From 686f0edb81c27c389efd60403a3996df8bc46ba0 Mon Sep 17 00:00:00 2001
From: "Jaroslaw, Szczepanski" <jaroslaw.szczepanski@intel.com>
Date: Tue, 9 Dec 2025 08:08:35 +0100
Subject: [PATCH] Fix Bandit B404: Consider possible security implications
 associated with the subprocess module

---
 src/custom_version.py                     | 6 +++---
 src/nncf/torch/quantization/extensions.py | 4 ++--
 2 files changed, 5 insertions(+), 5 deletions(-)

diff --git a/src/custom_version.py b/src/custom_version.py
index 34823e5f71c..39340bfd2f6 100644
--- a/src/custom_version.py
+++ b/src/custom_version.py
@@ -48,7 +48,7 @@
 import contextlib
 import os
 import re
-import subprocess
+import subprocess  # nosec
 from pathlib import Path
 
 NNCF_VERSION_FILE = "src/nncf/version.py"

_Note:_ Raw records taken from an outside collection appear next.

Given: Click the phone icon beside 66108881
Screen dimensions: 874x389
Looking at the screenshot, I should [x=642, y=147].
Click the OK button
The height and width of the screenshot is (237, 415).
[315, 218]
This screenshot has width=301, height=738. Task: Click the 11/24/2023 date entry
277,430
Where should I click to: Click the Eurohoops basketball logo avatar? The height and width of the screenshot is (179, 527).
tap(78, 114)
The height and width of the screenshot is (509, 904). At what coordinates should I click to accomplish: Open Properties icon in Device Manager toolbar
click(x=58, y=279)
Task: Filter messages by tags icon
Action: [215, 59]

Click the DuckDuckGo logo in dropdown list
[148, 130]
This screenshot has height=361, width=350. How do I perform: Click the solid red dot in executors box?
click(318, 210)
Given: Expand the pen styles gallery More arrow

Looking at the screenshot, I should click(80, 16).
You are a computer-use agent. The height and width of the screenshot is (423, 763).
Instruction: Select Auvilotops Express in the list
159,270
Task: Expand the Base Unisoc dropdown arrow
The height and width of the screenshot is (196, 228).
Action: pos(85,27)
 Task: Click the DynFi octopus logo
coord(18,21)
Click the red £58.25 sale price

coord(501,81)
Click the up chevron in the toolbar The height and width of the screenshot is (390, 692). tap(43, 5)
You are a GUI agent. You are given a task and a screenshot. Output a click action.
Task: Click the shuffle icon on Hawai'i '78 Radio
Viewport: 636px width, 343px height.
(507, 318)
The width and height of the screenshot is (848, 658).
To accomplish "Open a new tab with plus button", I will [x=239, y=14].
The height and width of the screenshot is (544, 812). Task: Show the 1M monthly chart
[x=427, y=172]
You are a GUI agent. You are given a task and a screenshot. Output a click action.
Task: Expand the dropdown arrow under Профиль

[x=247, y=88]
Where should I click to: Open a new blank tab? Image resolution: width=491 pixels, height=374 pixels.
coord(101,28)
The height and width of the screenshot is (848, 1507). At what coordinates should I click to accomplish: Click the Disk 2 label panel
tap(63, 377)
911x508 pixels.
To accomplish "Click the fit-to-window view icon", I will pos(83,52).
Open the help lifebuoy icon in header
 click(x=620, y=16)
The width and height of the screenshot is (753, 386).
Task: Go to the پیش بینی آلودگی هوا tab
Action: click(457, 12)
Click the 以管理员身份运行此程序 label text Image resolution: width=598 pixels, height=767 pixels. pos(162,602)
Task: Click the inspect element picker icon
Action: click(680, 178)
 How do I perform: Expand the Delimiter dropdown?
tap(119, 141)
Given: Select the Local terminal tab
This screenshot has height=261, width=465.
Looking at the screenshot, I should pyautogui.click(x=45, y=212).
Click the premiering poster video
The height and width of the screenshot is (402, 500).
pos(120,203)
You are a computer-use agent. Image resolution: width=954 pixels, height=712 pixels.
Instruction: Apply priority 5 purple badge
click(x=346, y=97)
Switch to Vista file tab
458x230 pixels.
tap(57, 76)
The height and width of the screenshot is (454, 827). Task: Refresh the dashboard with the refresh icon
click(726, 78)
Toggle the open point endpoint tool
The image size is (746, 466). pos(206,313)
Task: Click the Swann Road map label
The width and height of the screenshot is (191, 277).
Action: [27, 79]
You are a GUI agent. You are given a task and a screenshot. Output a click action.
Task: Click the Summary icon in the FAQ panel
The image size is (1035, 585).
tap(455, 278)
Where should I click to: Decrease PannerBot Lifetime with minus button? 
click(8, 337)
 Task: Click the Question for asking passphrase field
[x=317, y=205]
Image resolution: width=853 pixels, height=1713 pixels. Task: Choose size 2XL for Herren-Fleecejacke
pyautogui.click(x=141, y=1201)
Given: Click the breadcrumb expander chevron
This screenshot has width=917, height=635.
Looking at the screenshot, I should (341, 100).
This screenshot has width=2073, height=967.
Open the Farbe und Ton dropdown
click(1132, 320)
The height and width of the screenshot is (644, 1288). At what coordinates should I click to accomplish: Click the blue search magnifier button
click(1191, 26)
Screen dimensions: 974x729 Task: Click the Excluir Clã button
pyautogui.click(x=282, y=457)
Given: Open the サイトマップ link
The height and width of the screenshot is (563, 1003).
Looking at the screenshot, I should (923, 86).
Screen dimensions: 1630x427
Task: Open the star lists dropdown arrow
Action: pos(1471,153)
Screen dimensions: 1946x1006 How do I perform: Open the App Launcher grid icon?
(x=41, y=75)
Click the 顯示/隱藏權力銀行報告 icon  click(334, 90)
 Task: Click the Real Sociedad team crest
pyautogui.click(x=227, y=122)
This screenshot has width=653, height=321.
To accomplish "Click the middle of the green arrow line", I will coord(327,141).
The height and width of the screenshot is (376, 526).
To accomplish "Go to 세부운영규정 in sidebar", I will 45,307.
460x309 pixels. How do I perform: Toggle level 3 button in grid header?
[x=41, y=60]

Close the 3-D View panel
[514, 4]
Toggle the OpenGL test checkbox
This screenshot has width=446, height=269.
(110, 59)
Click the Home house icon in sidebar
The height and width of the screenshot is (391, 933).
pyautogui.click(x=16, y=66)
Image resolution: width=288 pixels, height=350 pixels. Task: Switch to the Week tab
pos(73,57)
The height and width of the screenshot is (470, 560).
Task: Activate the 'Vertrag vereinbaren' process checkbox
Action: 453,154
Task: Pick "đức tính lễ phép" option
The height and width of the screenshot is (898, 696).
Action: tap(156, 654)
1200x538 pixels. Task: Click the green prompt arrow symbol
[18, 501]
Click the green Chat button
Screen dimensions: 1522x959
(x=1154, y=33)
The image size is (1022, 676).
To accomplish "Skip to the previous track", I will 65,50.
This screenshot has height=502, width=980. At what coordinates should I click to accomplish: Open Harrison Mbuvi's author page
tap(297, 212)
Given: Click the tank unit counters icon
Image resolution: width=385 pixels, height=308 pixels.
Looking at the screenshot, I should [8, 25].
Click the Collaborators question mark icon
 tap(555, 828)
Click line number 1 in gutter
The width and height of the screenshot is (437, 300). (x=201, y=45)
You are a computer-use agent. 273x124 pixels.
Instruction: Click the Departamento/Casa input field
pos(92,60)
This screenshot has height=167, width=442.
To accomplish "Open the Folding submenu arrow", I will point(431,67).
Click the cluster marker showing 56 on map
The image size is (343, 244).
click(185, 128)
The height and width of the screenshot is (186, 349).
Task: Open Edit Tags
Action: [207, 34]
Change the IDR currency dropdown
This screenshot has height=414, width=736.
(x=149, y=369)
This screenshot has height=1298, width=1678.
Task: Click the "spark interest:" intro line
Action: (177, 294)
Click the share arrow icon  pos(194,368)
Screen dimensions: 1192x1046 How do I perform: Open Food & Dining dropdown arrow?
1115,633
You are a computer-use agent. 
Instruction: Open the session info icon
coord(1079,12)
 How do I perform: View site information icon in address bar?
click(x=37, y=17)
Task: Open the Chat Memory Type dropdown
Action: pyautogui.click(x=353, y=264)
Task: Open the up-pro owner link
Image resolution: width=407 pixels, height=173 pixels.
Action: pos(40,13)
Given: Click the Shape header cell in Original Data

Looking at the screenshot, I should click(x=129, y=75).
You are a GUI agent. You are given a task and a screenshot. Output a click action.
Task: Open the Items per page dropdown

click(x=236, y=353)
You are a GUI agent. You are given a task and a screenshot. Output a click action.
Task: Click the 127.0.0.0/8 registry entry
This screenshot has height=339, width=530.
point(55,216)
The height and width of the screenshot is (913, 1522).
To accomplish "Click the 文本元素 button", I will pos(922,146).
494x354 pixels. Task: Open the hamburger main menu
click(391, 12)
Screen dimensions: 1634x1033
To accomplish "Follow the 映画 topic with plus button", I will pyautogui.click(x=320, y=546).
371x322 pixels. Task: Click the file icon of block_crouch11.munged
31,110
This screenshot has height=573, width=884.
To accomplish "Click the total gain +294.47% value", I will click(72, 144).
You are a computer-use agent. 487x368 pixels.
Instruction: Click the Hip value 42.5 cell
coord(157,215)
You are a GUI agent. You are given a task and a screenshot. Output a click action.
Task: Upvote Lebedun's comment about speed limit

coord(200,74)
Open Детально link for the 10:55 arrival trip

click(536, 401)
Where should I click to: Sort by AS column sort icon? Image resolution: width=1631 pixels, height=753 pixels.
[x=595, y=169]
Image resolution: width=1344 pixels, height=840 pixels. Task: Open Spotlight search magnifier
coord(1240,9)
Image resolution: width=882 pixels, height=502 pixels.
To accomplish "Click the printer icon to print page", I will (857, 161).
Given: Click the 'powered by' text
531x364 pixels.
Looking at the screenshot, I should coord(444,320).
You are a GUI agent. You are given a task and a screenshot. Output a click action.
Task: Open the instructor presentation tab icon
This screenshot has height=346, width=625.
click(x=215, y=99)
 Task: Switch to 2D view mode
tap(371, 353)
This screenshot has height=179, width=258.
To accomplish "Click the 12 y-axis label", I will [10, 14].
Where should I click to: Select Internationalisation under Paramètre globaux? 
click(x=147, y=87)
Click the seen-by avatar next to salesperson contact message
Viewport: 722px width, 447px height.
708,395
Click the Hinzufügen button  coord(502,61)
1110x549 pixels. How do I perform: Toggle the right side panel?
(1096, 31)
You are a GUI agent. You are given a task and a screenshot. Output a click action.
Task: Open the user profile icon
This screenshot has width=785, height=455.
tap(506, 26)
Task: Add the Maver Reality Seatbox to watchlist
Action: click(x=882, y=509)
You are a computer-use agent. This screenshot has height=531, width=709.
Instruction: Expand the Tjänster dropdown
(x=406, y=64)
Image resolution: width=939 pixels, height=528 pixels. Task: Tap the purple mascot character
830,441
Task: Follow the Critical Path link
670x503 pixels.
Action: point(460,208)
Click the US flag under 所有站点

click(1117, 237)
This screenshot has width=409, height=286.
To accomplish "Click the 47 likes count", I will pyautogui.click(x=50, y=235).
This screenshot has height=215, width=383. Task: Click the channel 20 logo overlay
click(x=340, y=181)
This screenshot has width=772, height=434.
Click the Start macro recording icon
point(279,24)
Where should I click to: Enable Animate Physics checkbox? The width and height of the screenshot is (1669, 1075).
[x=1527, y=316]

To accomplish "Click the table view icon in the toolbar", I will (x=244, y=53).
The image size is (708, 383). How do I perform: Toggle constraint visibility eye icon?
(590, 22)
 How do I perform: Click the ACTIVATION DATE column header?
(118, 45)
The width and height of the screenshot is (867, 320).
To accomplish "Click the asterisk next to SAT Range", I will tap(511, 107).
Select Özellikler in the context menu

@@ -81,12 +81,12 @@ def get_custom_version() -> str:
     # Get commit hash
     with contextlib.suppress(subprocess.CalledProcessError):
         dev_version_id = (
-            subprocess.check_output(["git", "rev-parse", "--short", "HEAD"], cwd=repo_root).strip().decode()  # nosec
+            subprocess.check_output(["git", "rev-parse", "--short", "HEAD"], cwd=repo_root).strip().decode()
         )
 
     # Detect modified files
     with contextlib.suppress(subprocess.CalledProcessError):
-        run = subprocess.run(["git", "diff-index", "--quiet", "HEAD"], cwd=repo_root)  # nosec
+        run = subprocess.run(["git", "diff-index", "--quiet", "HEAD"], cwd=repo_root)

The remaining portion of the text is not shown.